Exercise directions
Nothing below is to be printed except the lines between the line holding "Task: Click the MBSD logo badge" and the line holding "Given: Open the Extras menu", inclusive, each exactly as it appears.

(Recorded data)
□ □ □ □ □

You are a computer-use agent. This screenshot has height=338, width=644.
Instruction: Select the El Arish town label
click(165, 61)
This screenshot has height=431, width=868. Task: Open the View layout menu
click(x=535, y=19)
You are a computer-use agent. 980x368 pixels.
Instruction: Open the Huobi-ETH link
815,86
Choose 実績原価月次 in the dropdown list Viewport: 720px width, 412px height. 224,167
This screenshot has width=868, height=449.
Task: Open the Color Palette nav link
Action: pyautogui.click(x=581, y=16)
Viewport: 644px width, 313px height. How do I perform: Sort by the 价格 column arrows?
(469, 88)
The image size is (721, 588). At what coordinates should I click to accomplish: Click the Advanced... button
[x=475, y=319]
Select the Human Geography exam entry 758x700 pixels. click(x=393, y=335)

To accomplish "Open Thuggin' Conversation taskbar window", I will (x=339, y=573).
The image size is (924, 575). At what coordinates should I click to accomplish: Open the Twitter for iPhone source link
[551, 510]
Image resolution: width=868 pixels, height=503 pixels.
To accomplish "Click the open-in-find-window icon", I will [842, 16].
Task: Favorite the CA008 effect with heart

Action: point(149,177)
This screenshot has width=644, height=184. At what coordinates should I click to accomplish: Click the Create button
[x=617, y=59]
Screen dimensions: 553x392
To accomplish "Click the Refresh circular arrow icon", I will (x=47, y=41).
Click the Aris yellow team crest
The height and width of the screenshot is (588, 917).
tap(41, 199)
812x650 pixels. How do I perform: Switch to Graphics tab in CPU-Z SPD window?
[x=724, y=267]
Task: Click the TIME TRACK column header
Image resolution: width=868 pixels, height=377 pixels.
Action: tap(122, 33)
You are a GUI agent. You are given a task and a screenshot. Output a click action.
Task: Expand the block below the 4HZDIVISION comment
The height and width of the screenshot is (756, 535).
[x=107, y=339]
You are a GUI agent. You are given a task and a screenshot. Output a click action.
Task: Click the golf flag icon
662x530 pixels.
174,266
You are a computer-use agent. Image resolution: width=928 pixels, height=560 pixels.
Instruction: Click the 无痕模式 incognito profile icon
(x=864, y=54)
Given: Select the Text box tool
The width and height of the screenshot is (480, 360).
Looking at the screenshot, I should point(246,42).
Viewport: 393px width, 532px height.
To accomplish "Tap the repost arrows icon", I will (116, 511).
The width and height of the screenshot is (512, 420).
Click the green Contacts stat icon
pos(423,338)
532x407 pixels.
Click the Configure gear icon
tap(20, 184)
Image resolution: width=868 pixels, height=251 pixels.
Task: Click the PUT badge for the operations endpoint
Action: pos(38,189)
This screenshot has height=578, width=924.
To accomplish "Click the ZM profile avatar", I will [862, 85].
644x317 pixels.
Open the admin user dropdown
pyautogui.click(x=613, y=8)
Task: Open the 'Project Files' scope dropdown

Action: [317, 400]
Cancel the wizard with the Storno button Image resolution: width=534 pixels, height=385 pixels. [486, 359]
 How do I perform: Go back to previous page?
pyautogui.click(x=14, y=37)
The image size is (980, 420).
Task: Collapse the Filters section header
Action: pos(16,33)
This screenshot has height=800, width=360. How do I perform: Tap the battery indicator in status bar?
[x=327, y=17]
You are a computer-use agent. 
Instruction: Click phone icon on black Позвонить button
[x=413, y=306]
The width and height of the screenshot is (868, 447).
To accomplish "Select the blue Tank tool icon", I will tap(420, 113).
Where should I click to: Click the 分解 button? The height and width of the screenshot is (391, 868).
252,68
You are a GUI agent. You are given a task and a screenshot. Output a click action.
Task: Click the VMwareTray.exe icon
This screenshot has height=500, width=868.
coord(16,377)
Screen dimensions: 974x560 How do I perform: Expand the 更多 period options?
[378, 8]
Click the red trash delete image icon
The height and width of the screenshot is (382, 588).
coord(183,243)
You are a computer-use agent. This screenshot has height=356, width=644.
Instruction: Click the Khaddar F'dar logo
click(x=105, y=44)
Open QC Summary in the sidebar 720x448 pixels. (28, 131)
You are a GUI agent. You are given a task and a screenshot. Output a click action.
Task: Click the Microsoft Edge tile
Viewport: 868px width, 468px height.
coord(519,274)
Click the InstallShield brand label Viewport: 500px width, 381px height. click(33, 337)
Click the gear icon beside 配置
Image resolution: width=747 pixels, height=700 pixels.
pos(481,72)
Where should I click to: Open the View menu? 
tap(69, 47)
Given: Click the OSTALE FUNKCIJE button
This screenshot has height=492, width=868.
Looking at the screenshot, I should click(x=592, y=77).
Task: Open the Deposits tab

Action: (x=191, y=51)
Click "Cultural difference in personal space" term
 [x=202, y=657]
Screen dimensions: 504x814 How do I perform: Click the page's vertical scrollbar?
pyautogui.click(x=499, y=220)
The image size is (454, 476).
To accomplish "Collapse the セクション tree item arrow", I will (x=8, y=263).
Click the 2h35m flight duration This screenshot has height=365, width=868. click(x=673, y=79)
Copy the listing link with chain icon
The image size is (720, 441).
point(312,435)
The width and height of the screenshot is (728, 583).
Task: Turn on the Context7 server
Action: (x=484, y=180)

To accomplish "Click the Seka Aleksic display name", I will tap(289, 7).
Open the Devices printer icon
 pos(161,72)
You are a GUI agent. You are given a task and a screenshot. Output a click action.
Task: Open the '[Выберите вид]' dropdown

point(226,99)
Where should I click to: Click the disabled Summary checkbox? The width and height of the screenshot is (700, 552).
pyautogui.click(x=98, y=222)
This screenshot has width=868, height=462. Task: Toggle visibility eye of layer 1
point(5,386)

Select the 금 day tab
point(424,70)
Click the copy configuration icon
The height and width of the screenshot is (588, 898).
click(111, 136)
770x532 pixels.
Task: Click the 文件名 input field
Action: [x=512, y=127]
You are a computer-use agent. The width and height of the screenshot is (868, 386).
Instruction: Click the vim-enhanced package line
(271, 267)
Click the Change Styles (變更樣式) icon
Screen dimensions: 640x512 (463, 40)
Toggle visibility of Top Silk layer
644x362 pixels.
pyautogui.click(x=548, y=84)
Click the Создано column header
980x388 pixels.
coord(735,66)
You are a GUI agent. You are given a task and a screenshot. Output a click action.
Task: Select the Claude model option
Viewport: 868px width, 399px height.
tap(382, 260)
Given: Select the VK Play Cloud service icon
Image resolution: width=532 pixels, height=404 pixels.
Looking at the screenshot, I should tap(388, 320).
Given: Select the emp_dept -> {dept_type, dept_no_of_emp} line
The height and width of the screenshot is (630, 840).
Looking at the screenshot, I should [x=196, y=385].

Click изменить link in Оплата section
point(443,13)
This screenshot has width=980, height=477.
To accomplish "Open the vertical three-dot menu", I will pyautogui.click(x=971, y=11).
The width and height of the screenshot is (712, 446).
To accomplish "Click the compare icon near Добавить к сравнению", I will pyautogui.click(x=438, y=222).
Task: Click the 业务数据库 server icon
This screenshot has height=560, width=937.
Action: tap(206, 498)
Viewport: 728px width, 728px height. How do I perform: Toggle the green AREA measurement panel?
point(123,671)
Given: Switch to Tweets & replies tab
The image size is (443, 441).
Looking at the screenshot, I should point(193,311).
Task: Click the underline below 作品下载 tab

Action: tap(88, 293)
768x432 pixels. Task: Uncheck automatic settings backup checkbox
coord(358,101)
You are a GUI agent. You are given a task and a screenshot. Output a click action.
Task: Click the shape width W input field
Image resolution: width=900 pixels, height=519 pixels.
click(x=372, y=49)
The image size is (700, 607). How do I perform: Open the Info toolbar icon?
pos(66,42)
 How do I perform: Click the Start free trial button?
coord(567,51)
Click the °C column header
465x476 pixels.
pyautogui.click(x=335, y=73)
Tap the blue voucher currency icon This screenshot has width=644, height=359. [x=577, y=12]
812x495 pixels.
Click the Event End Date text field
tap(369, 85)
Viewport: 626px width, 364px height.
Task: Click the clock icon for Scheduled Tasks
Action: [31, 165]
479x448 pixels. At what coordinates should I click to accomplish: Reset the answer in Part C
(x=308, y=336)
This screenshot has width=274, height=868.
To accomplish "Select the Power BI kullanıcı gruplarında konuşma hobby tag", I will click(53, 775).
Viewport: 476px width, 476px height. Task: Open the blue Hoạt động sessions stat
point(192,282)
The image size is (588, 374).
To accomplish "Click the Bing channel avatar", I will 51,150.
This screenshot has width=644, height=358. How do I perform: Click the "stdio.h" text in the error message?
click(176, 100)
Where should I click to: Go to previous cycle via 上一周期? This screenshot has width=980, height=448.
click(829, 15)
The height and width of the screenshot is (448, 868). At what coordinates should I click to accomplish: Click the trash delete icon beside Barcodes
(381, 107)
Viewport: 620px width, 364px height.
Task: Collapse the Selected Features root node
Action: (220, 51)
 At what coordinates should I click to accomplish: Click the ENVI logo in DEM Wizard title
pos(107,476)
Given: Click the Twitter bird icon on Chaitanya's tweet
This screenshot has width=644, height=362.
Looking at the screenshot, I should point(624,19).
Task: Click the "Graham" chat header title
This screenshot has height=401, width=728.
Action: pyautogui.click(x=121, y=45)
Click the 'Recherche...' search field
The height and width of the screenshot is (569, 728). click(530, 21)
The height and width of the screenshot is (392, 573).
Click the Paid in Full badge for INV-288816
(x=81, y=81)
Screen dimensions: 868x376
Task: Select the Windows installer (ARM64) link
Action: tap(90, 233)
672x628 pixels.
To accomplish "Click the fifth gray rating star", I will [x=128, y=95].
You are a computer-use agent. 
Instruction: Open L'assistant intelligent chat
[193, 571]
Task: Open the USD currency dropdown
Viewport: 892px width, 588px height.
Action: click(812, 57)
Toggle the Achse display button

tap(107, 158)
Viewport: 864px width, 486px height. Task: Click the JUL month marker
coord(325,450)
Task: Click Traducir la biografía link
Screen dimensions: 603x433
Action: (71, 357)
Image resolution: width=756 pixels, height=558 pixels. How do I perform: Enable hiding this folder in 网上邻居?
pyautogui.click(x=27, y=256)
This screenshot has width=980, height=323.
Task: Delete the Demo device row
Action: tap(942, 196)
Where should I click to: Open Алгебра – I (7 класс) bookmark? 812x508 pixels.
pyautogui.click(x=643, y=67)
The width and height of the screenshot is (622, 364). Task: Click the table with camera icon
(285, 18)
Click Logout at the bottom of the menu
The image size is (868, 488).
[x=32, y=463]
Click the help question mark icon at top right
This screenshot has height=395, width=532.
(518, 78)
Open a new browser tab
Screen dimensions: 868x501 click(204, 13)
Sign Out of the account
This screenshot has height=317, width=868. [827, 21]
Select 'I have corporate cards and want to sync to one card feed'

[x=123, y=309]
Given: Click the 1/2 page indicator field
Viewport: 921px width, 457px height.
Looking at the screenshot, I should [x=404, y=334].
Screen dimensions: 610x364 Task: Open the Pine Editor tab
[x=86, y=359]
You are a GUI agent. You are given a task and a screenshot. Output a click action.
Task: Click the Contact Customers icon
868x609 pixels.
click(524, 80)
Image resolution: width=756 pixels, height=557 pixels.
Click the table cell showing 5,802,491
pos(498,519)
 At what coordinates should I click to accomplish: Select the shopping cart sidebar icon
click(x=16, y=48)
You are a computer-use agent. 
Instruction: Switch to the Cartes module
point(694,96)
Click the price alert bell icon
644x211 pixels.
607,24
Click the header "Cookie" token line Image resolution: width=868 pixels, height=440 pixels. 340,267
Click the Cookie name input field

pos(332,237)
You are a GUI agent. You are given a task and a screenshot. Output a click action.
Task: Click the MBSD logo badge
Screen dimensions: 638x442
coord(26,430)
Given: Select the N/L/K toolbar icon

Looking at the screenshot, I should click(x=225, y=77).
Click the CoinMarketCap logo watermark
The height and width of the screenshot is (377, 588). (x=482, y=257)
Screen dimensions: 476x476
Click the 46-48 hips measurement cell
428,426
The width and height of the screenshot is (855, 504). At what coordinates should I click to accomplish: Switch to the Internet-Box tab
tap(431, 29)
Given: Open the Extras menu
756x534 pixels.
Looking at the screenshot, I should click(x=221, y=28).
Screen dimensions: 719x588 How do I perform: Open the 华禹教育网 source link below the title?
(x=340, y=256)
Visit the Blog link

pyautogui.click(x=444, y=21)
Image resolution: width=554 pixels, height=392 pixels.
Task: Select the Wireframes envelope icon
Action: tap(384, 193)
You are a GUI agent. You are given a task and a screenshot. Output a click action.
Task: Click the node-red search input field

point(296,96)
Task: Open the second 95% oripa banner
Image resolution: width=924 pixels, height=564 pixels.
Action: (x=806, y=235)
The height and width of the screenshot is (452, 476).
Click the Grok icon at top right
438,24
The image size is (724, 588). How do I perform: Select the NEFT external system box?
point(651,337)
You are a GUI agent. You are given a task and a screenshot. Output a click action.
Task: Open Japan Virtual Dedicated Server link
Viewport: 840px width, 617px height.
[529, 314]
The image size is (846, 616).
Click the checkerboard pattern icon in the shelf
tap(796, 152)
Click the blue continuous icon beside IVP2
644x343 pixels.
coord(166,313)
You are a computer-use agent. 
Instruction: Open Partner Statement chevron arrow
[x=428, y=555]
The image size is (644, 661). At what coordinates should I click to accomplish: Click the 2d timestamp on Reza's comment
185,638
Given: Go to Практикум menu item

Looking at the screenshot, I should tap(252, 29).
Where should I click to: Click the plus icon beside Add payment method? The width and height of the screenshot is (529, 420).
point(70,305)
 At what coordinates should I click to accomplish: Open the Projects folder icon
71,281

□ □ □ □ □

Exercise output
Task: Click the MBSD logo badge
Screen dimensions: 638x442
coord(26,430)
Given: Select the N/L/K toolbar icon

Looking at the screenshot, I should click(x=225, y=77).
Click the CoinMarketCap logo watermark
The height and width of the screenshot is (377, 588). (x=482, y=257)
Screen dimensions: 476x476
Click the 46-48 hips measurement cell
428,426
The width and height of the screenshot is (855, 504). At what coordinates should I click to accomplish: Switch to the Internet-Box tab
tap(431, 29)
Given: Open the Extras menu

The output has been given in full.